DOCUMENT TEXT:
• • • • •

Reconstruction is reducing poverty; millions of people are now able to vote; women are enjoying greater rights and economic opportunities than could have been imagined under the Taliban regime; and of Afghan children who are now in school studying the same things Canadian kids are learning back home. . . standing up for these core Canadian values may not always be easy at times.

Should we be implementing Canadian values in Afghanistan?

23 thoughts on “Canadian Values

  1. Sure, why not?

    Everyone knows that our values are the best, right?

    Maybe we can do it like we did with the aboriginals. That all worked out well … oh. wait a minute.

    ;)

  2. Rick, I’m puzzled. On the one hand, you’re perfectly happy to impose your values on those who engage in polygamy, and quite enthusiastic in your condemnation of various values that you consider “outdated” or “bigoted.” But here you seem to be mocking the idea that any values can be universal. So if values such as education for children, voting rights for women, and economic freedom aren’t universal but merely “Canadian,” then why should your personal values, such as never dictating gender roles etc., have any application to societies of which you’re not a member?

  3. Yes, Rick, I know your comment was sarcastic. But you were using that sarcasm to make the point that Canada has no right to “impose its values” on Afghanistan. What I’m asking you is why you believe the values the PM described are more Canadian than Afghan. In other words, why don’t you believe they are universal values, things that should be enjoyed by all peoples everywhere?

  4. Maybe a better term would be cultural practices. We westerners have felt it our duty to impose what we think is right on indigenous cultures all over the world. Nature of the beast I think. But what makes us think we have the right to tell people what sort of lifestyle they should adopt?

    Oh yeah, right. Economics.

  5. Mary, do you think the right to vote, the opportunity to go to school, the opportunity to engage in business and a general reduction in poverty are nothing more than western cultural practices? Or are they universal goods that Afghans deserve just as much as Canadians?

  6. The real question to ask is,”Why do we think we are the people to be teaching these values to Afghans in the first place?”

    Physician, heal thyself.

• • • • •

DATASET SECTION:
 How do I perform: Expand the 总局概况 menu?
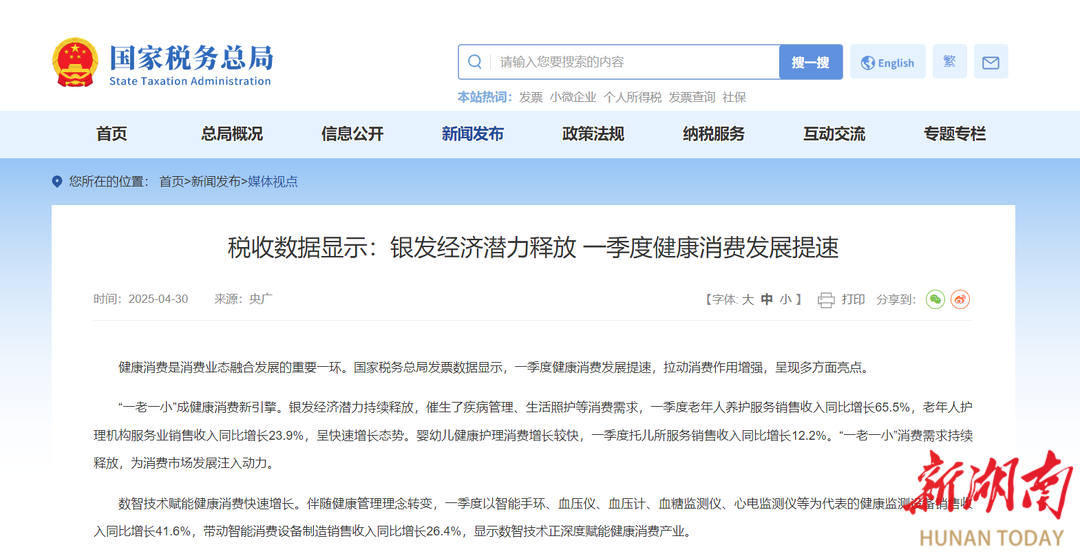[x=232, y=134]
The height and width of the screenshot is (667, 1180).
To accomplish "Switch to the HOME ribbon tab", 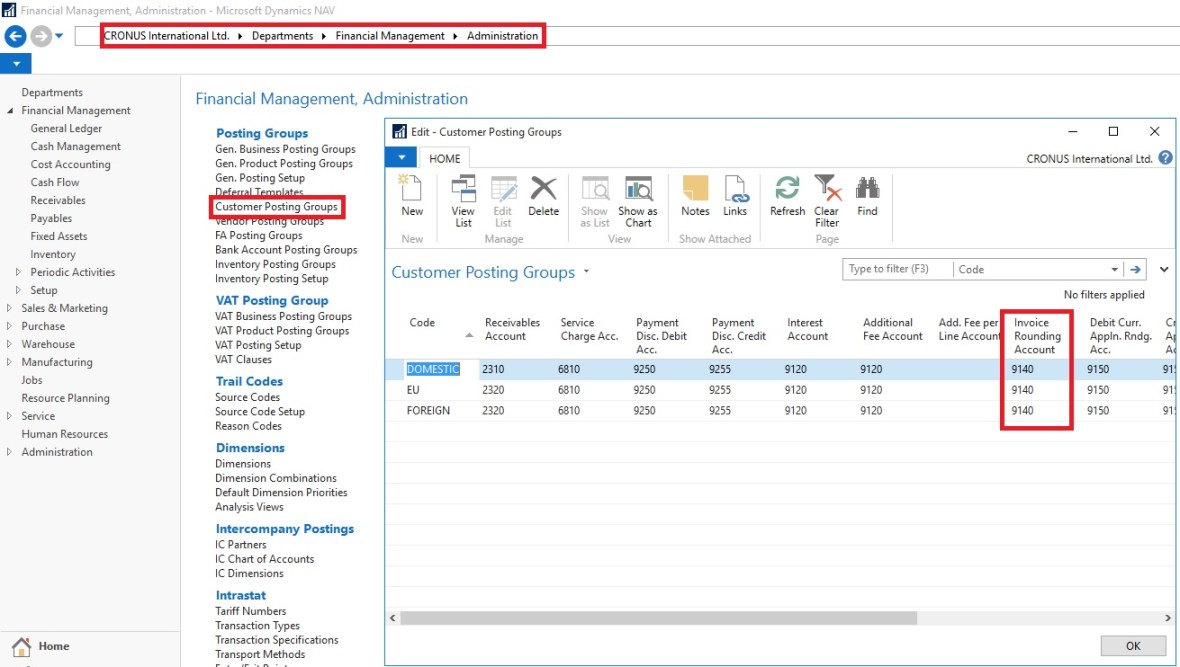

• • • • •

CHALLENGES:
[1] In the discussion of Canadian values in Afghanistan, what term does the fourth comment suggest might be better?
[2] Pick up the discussion of Canadian values in Afghanistan where it stops, following on from its last comment.

EXPECTED RESULTS:
[1] Cultural practices.

[2]
  7. No, I am not referring to those particular “values”. There are some things that are good and wonderful and helpful. However, we westerners have had (for ages and ages) had a tendency to go in and say “You have to do what we way, you are inferior, you are barbaric, archaic, what have you” we have been oppressive. In the past we have destroyed beautiful things about many cultures.

    However, do you REALLY think that going in there and making all these changes is about creating a better lifestyle for these people? About improving their lives? No, it’s about economics pure and simple. Our governments can’t “trade” without society being organised properly, right?

    Not only that, let’s not forget it was the American government who put the Taliban in, in the first place. I am not being anti-American. I am just pointing out that it’s our western governments that are the ones who create the havoc initially, in more than one instance.

  8. Rick, I’m not sure Canada is “teaching” those values to Afghans. Rather, I think that Afghans already understand the basic goodness of these values and freedoms, and that Canada is aiding the people of Afghanistan in establishing them, and getting out from under an oppressive regime.

    It wasn’t illegitimate for the Allies to “impose their values” on Nazi Germany. It isn’t illegitimate for the Allies to help the Afghan people establish things that are basic, universal goods such as education and freedom.

    Mary, I think you should do further research on your assertion that “the American government put the Taliban in.”

  9. Well, let’s just say they supported the Taliban when they first went in.

    Don’t you realise though, that the main reason the big powers go into these mid-eastern countries is to protect Oil interests? And other economic reasons sometimes.

  10. Mary, the fact that there are economic reasons for Western powers to meddle in Middle Eastern affairs is not really relevant to the question of whether Afghans do or do not deserve to have less poverty, more schools, voting rights, and so forth. And it also doesn’t have much to do with whether such “values” are good for all people or are just “Canadian” values.

  11. “Well, let’s just say they supported the Taliban when they first went in.”

    No, let’s not.

    The US gave arms and money to some mujahideen groups during their struggle against the USSR, 1979-1989. That is quite different from saying the US helped or supported the Taliban in taking control of Afghanistan’s government in 1996.

  12. “do they like everything we are doing there?”

    Who are the “they” you’re referring to? The women who have basic rights again after years of Taliban oppression? The children who can go to school again? The citizens who can vote?

    My discussion is about whether these so-called “Canadian” values are just Canadian, or whether they are something far more important and universal than a mere western cultural practice. I think they are. I think Afghans are entitled to these as basic, natural rights.

  13. Afghanistan people.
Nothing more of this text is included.